Welcome to the Gene-wise Prediction Explorer!
ClinGen SVI Calibration Genome-wide Plot
Gene-wise Plot
Data Table
Welcome to the Gene-wise Prediction Explorer!
About the Data
ClinGen SVI Calibration Dataset:
The training (ClinVar 2019) and test (ClinVar 2020) data sets used by the ClinGen SVI for predictor calibrations were downloaded from their supplement. The datasets were combined to create a comprehensive dataset of 20,948 variants across 2,711 genes.
ClinVar 2023 Dataset:
To include the latest ClinVar variants in our analyses, we generated the ClinVar 2023 Dataset by downloading a GRCh37 VCF file containing all variants present in ClinVar as of August 23rd, 2023. The VCF file was then annotated with REVEL and BayesDel (version 1) predictor scores and gnomAD (version 2.1.1) allele frequencies using the filter-based annotation feature (hg19 assembly, dbsnfp42c for predictor scores and genome_211 and exome_211 for gnomAD allele frequencies) in Annovar (version 2020_06_07). Like the ClinGen SVI Calibration Dataset, the ClinVar 2023 Dataset was filtered to retain 1+ star, non-VUS missense variants. Genes without any pathogenic variants were excluded, and variants with allele frequencies exceeding 0.01 were also excluded. Allele frequencies were derived from gnomAD exome data unless the variant was not found in exome data, in which case allele frequencies from whole genomes were used. We then mapped Entrez gene IDs to HGNC gene names for use in subsequent analyses. Next, we filtered our dataset on genes classified as having a definitive, strong, or moderate association with disease from the GenCC database (last accessed March 12th, 2024) as performed in Stenton et al. The final filtered ClinVar 2023 Dataset consisted of 89,947 variants across 3,668 genes.

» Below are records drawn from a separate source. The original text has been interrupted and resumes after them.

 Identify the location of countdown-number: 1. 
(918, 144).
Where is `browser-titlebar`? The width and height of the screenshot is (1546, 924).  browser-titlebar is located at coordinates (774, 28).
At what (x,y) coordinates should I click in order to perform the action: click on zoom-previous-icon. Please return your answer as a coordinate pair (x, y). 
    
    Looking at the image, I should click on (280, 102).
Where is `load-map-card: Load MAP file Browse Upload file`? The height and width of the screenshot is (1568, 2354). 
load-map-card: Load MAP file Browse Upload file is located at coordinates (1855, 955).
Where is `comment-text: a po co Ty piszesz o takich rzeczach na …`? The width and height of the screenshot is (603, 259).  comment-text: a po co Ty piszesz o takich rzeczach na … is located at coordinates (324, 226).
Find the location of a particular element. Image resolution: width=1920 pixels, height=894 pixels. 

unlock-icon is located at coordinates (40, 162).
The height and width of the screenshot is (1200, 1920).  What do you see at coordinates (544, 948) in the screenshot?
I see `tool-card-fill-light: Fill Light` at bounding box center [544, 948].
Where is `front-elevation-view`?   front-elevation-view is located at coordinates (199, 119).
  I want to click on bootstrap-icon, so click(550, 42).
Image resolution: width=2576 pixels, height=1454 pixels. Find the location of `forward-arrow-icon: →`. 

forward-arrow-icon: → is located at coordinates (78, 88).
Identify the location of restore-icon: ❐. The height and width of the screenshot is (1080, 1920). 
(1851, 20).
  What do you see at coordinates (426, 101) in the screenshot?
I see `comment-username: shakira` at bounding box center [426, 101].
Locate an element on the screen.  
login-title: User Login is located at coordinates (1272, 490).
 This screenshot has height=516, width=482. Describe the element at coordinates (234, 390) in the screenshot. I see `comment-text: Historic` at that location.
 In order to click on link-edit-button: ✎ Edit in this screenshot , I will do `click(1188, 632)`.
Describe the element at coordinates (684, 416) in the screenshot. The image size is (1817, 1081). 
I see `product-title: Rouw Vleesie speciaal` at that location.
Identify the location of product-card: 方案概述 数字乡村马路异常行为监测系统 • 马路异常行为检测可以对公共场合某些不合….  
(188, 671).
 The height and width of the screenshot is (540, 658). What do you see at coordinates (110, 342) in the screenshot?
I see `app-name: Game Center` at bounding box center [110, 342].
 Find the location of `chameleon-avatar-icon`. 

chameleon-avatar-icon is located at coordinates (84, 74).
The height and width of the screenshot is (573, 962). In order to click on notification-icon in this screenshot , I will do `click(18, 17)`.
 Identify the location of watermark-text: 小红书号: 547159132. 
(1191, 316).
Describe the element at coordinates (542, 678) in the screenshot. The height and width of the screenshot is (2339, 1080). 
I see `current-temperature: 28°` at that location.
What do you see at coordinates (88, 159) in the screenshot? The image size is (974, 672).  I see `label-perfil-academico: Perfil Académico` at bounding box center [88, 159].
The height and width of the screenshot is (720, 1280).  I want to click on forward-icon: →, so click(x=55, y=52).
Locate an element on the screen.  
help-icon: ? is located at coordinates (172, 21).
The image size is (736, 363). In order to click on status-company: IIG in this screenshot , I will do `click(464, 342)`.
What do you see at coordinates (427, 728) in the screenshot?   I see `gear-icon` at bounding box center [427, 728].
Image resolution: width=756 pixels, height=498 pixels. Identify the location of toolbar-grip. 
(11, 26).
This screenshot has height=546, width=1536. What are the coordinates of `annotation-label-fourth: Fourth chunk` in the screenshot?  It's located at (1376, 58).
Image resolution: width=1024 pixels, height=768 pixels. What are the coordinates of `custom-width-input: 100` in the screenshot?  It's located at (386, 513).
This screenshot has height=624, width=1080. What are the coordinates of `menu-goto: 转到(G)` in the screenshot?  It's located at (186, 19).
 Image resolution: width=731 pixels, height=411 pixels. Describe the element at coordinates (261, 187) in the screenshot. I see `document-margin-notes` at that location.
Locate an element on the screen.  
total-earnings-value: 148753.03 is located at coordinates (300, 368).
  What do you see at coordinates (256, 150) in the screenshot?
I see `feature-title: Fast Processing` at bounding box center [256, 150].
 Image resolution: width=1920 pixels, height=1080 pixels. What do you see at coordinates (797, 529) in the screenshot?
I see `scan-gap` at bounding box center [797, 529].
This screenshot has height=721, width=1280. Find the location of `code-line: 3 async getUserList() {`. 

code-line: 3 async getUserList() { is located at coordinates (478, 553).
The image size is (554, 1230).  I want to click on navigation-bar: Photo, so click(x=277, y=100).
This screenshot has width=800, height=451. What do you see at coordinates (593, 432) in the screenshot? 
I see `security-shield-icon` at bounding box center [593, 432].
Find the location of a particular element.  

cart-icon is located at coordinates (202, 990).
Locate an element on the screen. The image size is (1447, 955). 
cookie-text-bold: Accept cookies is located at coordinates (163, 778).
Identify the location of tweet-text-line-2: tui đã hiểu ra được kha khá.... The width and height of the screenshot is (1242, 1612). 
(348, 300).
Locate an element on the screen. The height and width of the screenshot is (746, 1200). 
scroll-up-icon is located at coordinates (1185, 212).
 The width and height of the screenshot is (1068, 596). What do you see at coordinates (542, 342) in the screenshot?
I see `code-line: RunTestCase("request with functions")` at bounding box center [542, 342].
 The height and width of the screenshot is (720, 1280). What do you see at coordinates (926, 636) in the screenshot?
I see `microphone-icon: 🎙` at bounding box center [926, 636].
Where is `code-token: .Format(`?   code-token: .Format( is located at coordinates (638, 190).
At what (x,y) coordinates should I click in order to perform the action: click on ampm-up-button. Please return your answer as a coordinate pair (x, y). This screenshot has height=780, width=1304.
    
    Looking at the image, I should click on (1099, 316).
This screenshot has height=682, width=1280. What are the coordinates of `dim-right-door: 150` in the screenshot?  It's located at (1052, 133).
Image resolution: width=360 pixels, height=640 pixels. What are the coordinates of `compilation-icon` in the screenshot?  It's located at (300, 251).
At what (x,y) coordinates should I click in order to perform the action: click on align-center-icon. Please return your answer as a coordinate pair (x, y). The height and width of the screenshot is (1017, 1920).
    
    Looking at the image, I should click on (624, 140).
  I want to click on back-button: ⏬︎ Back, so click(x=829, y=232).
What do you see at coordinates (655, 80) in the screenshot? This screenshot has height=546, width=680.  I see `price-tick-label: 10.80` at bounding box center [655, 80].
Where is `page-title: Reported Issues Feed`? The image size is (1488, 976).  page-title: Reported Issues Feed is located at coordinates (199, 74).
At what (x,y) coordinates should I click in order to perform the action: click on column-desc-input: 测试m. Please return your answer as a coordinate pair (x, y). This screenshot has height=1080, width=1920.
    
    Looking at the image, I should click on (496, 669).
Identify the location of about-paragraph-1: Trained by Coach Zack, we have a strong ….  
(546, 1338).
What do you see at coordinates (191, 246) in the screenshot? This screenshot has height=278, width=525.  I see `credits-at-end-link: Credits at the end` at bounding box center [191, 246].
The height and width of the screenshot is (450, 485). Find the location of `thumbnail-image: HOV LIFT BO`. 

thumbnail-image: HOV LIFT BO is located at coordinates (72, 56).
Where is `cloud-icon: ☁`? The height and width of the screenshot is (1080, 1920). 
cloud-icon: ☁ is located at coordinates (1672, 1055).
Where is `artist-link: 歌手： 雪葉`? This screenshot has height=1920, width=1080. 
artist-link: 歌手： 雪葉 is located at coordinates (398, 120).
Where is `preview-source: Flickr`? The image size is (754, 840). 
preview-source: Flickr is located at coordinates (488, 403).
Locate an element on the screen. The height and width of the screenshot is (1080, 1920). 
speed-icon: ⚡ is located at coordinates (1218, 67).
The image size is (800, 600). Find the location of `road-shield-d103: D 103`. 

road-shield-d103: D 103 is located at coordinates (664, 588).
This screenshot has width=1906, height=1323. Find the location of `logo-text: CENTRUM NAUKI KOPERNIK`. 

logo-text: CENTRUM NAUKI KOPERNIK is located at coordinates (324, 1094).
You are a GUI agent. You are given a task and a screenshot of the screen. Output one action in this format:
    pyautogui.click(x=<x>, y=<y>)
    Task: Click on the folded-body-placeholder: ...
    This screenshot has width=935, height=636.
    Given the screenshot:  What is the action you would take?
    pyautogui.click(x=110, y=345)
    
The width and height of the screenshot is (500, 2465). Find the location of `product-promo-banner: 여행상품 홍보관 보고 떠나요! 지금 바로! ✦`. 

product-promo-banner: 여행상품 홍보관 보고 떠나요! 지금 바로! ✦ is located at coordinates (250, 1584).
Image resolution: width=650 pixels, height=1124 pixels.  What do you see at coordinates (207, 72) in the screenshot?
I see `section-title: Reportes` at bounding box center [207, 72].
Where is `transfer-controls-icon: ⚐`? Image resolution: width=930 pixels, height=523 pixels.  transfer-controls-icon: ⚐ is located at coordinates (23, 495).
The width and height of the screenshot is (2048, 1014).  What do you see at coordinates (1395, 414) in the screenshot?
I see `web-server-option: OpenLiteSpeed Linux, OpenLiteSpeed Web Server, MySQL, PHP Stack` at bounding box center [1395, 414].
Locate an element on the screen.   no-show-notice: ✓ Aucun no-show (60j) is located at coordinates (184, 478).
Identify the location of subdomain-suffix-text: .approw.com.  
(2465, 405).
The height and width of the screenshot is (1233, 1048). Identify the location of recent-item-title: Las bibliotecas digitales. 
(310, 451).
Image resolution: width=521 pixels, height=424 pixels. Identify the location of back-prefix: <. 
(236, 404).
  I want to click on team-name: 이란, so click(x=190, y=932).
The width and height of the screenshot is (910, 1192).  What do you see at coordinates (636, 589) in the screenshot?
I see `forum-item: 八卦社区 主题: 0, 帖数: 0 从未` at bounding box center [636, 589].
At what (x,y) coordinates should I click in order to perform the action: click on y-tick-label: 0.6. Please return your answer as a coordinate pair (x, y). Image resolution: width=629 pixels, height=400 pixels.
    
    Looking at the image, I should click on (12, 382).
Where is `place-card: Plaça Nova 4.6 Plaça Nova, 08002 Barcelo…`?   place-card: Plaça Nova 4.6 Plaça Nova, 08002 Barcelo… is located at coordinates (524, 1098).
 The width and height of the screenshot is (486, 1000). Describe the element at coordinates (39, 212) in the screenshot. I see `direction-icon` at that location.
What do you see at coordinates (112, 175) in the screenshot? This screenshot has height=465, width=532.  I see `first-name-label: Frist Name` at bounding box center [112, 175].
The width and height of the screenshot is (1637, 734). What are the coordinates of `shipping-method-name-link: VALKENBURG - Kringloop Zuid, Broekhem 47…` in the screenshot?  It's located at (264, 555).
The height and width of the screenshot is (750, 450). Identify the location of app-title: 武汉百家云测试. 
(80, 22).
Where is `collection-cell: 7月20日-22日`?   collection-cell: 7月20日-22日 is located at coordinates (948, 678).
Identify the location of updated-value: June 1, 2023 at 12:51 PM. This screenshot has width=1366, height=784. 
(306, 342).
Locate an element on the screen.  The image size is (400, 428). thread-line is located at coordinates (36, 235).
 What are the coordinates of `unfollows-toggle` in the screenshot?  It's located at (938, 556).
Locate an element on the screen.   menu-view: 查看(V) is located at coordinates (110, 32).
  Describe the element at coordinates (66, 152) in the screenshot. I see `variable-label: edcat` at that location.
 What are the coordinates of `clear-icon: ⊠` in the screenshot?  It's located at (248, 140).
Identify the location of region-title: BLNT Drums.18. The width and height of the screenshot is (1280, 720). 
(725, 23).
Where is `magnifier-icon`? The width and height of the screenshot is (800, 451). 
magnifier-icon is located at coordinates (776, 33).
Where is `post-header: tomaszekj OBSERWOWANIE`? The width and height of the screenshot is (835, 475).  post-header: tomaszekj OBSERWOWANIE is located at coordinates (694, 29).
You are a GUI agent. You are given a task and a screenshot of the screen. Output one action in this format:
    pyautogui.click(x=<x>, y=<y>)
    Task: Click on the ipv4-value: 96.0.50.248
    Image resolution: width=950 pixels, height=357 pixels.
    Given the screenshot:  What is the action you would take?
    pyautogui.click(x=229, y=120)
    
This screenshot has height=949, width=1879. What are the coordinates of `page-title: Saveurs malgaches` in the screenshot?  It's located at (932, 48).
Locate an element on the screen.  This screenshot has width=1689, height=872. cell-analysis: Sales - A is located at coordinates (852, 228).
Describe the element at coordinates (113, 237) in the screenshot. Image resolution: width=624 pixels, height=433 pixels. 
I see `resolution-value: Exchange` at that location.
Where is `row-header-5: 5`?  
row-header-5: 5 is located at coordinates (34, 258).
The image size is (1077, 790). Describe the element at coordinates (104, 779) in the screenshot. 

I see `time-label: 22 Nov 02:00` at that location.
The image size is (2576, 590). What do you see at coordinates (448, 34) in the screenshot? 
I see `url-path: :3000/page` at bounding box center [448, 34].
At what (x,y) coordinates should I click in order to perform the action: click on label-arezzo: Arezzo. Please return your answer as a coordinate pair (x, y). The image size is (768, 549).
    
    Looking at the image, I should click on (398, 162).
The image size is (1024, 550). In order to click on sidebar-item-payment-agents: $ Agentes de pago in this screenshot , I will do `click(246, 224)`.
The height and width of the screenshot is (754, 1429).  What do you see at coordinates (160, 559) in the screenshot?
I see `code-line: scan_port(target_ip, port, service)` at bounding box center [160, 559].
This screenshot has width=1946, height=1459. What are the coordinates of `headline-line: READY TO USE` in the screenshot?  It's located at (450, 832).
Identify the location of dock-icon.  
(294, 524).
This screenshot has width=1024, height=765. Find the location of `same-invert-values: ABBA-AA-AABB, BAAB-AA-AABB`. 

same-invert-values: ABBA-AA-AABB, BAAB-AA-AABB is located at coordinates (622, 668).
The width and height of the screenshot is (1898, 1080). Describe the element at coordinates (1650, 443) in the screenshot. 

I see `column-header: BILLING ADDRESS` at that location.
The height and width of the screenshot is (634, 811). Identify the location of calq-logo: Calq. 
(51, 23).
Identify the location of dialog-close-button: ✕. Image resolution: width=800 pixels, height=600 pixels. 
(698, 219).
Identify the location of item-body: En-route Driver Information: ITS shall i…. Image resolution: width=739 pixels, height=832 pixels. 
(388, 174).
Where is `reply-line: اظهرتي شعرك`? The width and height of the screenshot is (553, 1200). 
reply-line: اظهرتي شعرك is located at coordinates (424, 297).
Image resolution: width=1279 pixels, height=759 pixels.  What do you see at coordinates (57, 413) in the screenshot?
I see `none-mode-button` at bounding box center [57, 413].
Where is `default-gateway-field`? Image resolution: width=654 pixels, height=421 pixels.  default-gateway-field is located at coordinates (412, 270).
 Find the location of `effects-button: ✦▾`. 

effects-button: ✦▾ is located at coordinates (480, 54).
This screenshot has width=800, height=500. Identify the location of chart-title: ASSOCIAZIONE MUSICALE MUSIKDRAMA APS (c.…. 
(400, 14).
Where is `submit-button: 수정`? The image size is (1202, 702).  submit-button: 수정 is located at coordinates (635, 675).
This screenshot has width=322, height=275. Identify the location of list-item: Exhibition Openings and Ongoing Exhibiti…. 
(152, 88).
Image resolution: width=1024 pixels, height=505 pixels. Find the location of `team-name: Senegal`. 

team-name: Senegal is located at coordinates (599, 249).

ClinVar 2023 Dataset without training variants:
To analyze REVEL and BayesDel performance while excluding training variants, we cross-referenced the ClinGen SVI Calibration Dataset with a ClinVar VCF file from December 2020. We considered any variants absent from the ClinGen SVI Calibration Dataset and present in the ClinVar December 2020 download to be training variants because the ClinGen SVI Calibration Dataset was filtered to exclude REVEL and BayesDel training variants. The training variants identified by this analysis were removed from the Clinvar 2023 Dataset creating the Clinvar 2023 Dataset without training variants, which consisted of 71,791 variants across 3,623 genes.